[TRY IT]
Your copy runs from the line containing "My Account (609, 2256)" through the last line of the listing, both included. Restate those lines word for word and leave out pictures.

[INPUT FOR THIS TASK]
++++++++

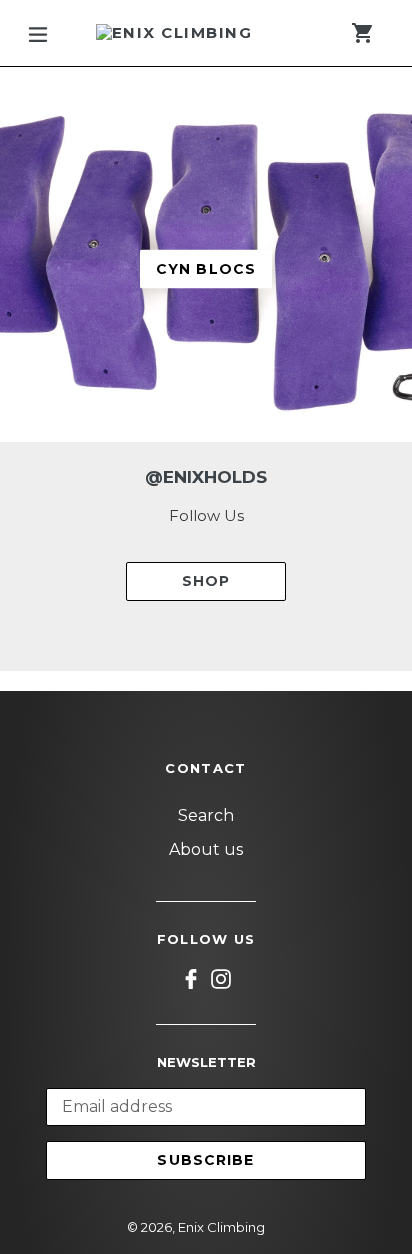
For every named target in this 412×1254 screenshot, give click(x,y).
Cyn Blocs (206, 268)
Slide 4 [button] (245, 409)
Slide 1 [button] (167, 409)
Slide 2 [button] (193, 409)
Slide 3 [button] (219, 409)
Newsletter (206, 1062)
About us (206, 849)
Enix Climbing (221, 1227)
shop (206, 581)
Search (206, 815)
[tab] (167, 409)
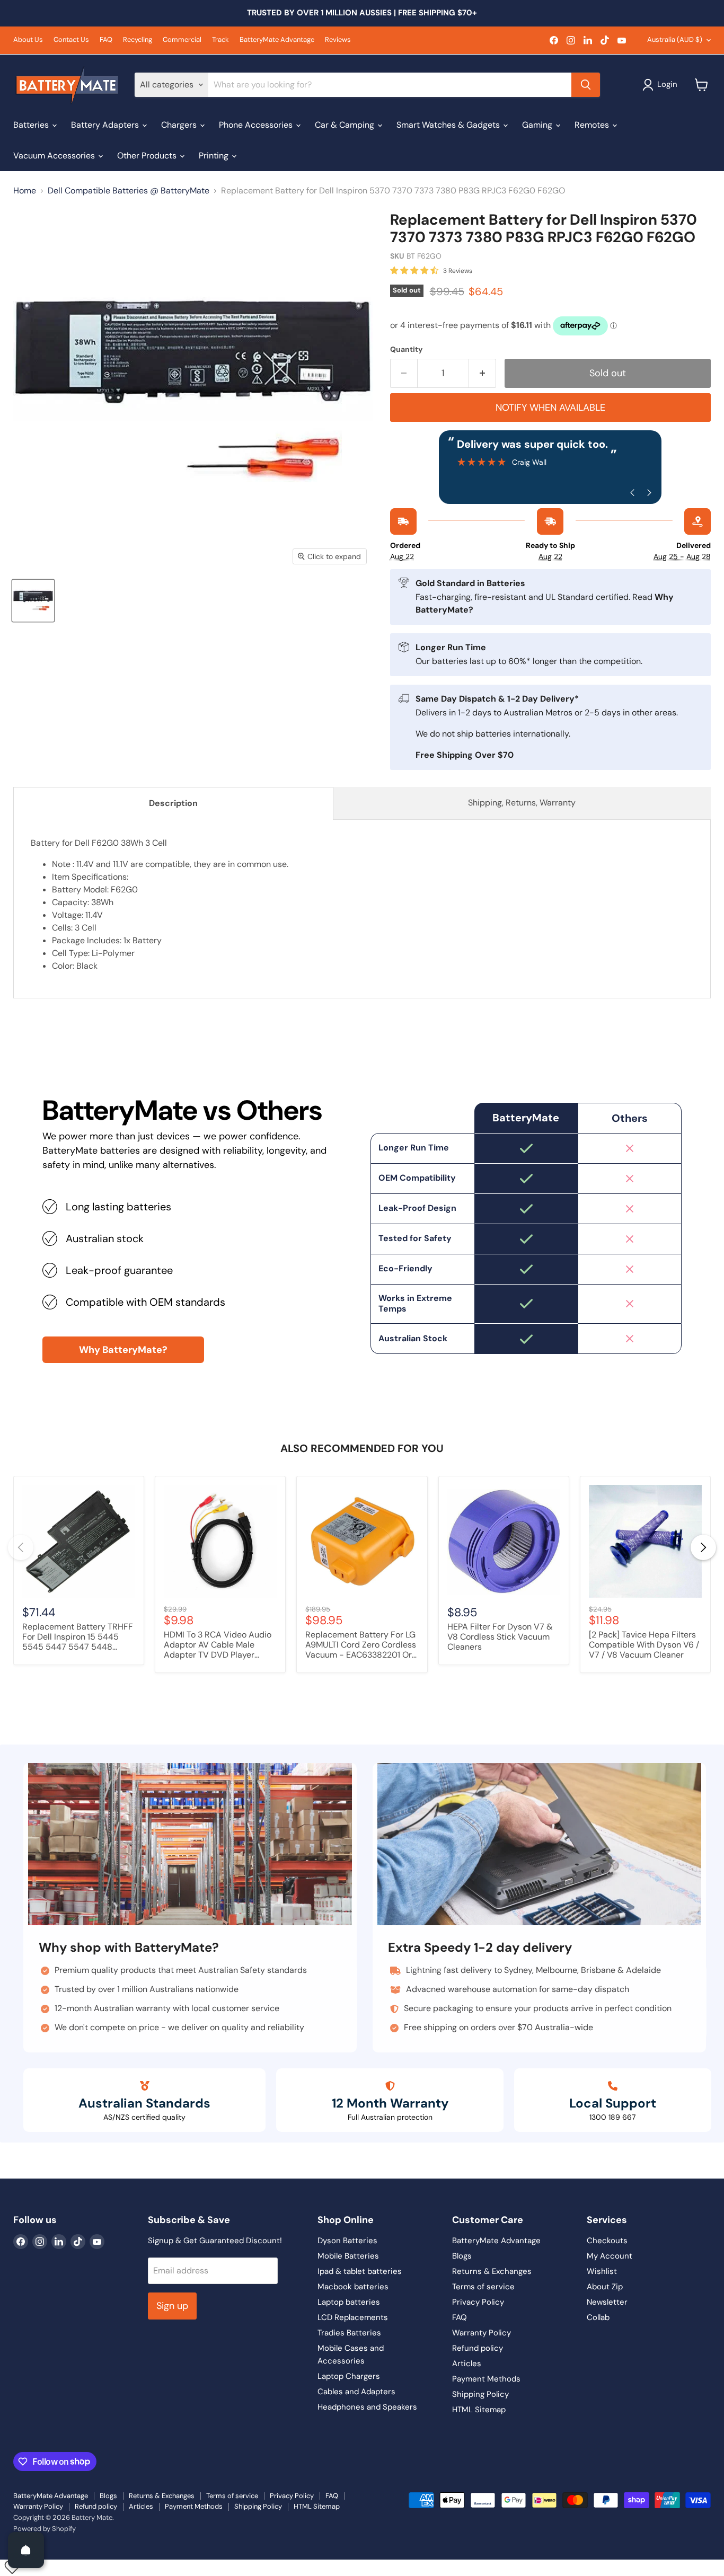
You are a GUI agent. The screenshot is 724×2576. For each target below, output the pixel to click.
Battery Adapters (106, 124)
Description (173, 803)
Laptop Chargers (348, 2376)
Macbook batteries (353, 2286)
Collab (598, 2317)
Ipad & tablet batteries (359, 2271)
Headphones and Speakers (367, 2407)
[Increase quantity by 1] (482, 373)
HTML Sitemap (479, 2409)
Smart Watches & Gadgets (449, 124)
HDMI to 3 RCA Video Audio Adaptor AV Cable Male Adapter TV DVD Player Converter (217, 1645)
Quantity (406, 349)
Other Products (148, 155)
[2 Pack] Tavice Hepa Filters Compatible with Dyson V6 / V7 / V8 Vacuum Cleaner (644, 1645)
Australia (674, 39)
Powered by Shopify (44, 2528)
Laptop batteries (348, 2302)
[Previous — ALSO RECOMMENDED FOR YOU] (20, 1547)
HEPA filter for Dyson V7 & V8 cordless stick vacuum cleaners (500, 1637)
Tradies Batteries (349, 2332)
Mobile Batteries (348, 2256)
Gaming (538, 124)
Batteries (32, 124)
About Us (28, 40)
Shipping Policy (480, 2394)
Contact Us (71, 40)
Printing (215, 155)
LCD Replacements (352, 2317)
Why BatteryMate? (123, 1349)
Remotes (593, 124)
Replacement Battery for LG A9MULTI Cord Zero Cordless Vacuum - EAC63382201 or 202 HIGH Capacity (360, 1645)
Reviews (338, 40)
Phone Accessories (257, 124)
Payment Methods (486, 2379)
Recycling (137, 40)
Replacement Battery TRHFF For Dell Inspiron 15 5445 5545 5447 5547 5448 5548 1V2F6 (77, 1637)
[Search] (585, 85)
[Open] (26, 2550)
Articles (466, 2363)
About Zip (605, 2286)
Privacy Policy (478, 2302)
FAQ (106, 40)
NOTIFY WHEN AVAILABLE (550, 407)
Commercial (182, 40)
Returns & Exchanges (492, 2271)
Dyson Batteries (347, 2240)
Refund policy (477, 2348)
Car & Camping (345, 124)
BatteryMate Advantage (277, 40)
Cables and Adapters (356, 2391)
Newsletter (607, 2302)
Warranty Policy (481, 2332)
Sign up (172, 2305)
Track (220, 40)
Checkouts (607, 2240)
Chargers (180, 124)
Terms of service (483, 2286)
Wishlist (602, 2271)
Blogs (462, 2256)
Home (24, 191)
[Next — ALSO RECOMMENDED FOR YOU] (703, 1547)
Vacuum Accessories (55, 155)
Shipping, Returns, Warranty (522, 802)
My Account (609, 2256)
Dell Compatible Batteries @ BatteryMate (128, 191)
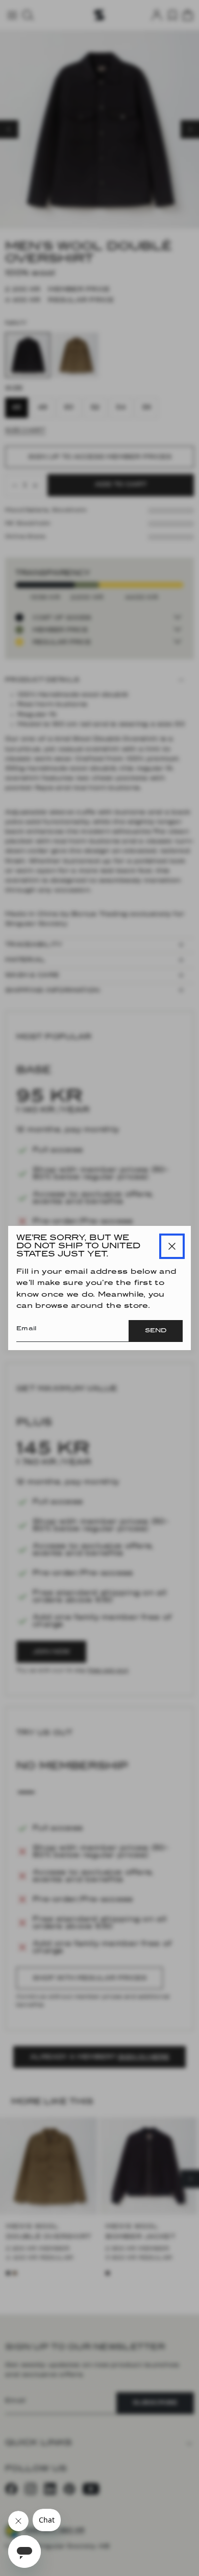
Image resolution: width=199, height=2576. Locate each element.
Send (155, 1330)
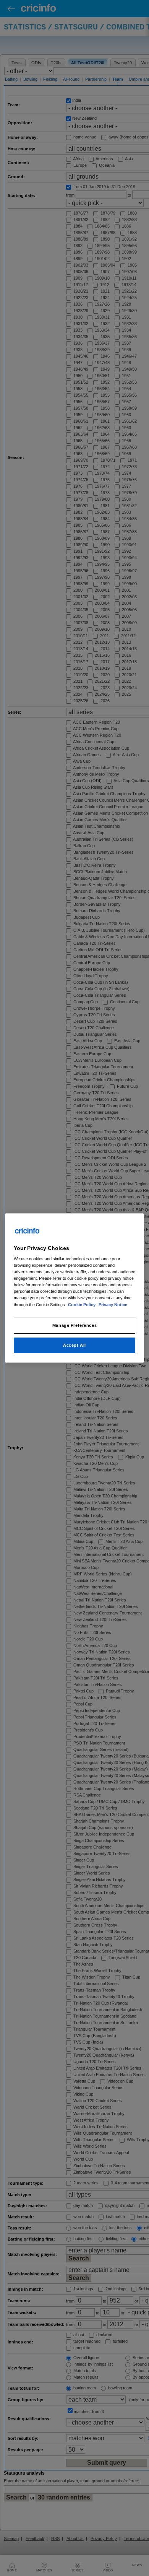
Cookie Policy (82, 1304)
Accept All (74, 1345)
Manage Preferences (74, 1325)
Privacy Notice (113, 1304)
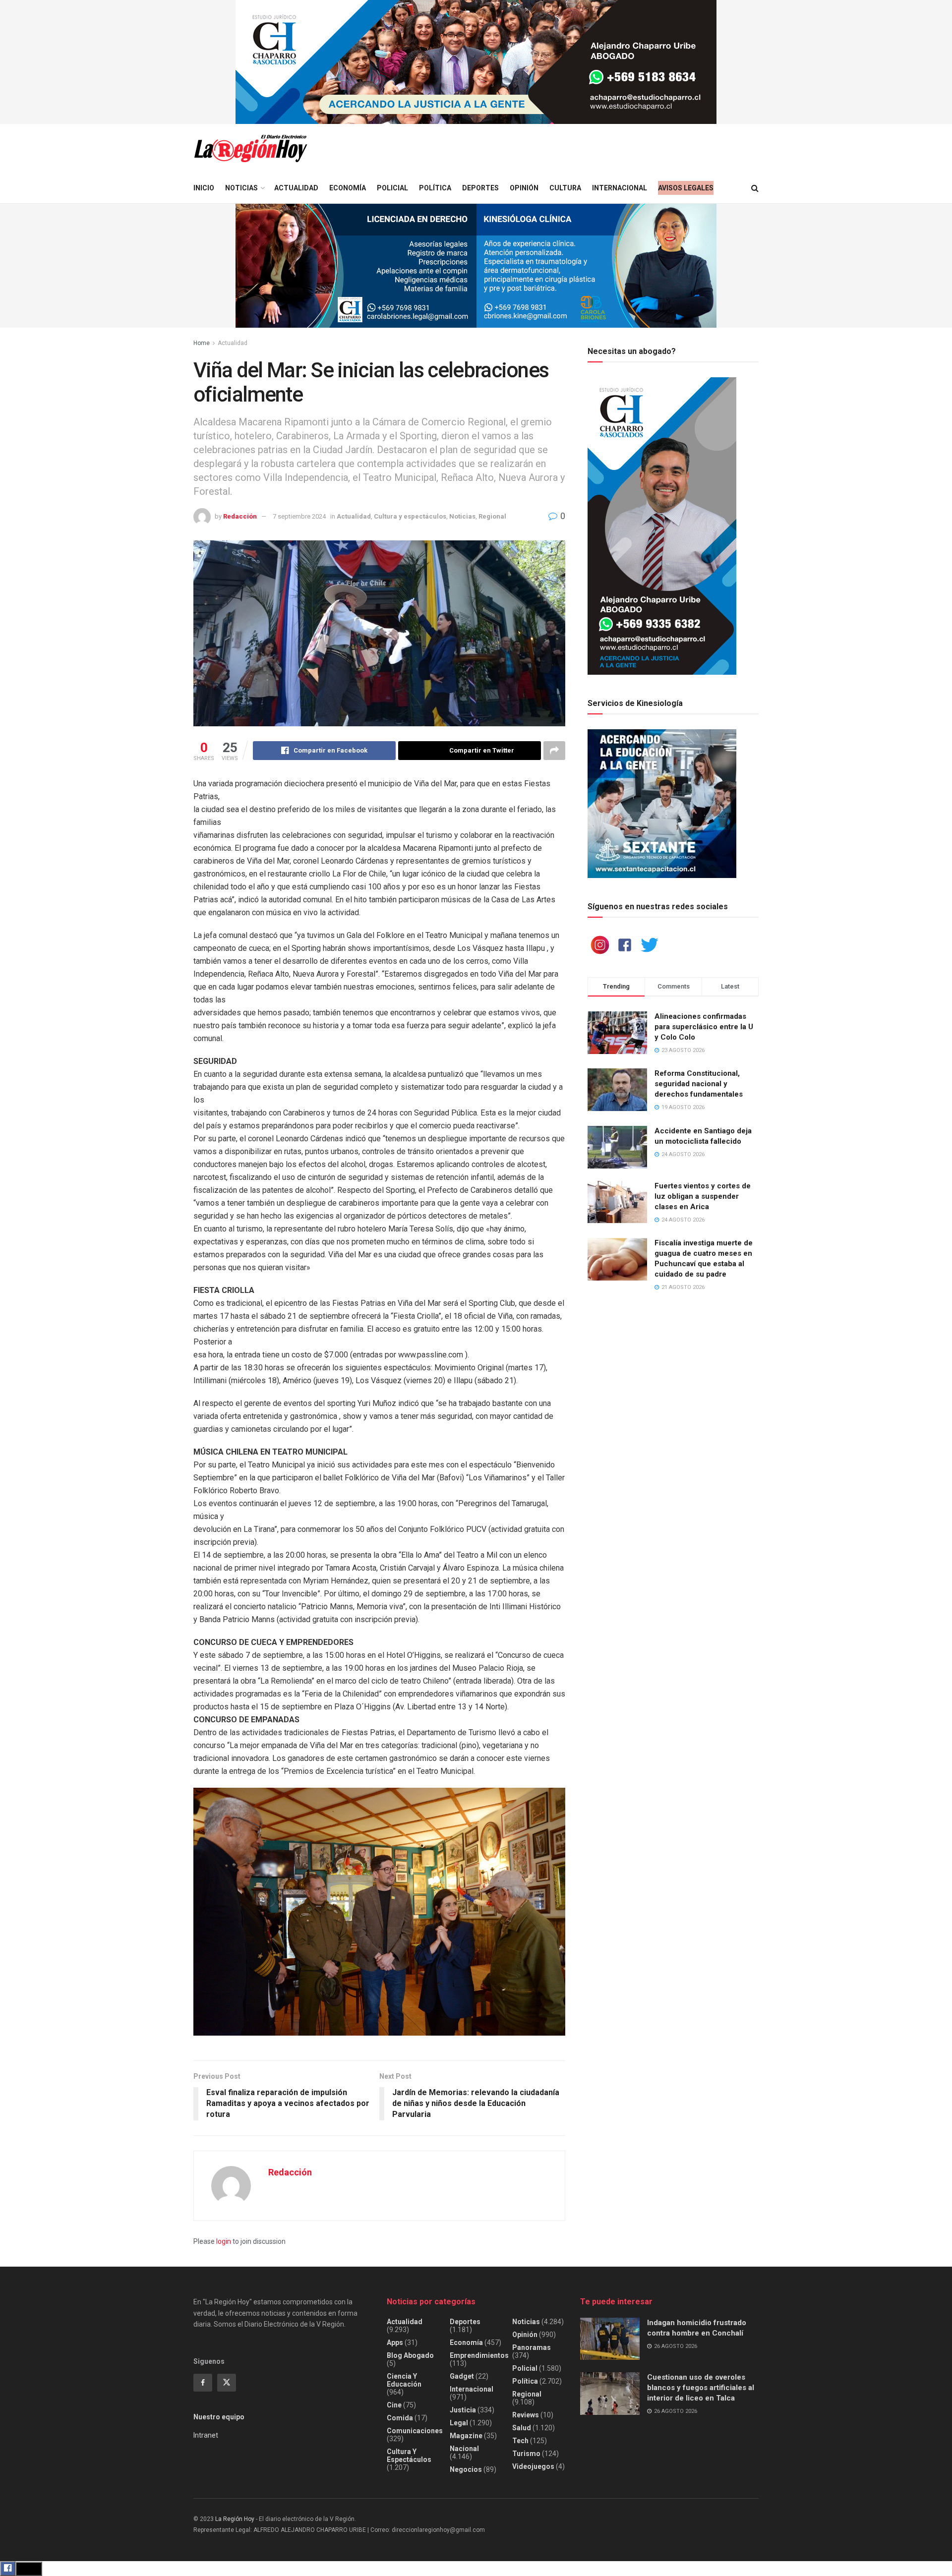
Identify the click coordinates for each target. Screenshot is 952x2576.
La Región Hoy (234, 2519)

++++++++

[ANSWER TO THE EXERCISE]
My Account (609, 2256)
Dell Compatible Batteries @ BatteryMate (128, 191)
Image resolution: width=199, height=2576. Locate each element.
Send (155, 1330)
Cookie Policy (82, 1304)
Accept All (74, 1345)
Manage Preferences (74, 1325)
Privacy Notice (113, 1304)
Identify the click coordinates for each target. Screenshot is 952x2576.
La Región Hoy (234, 2519)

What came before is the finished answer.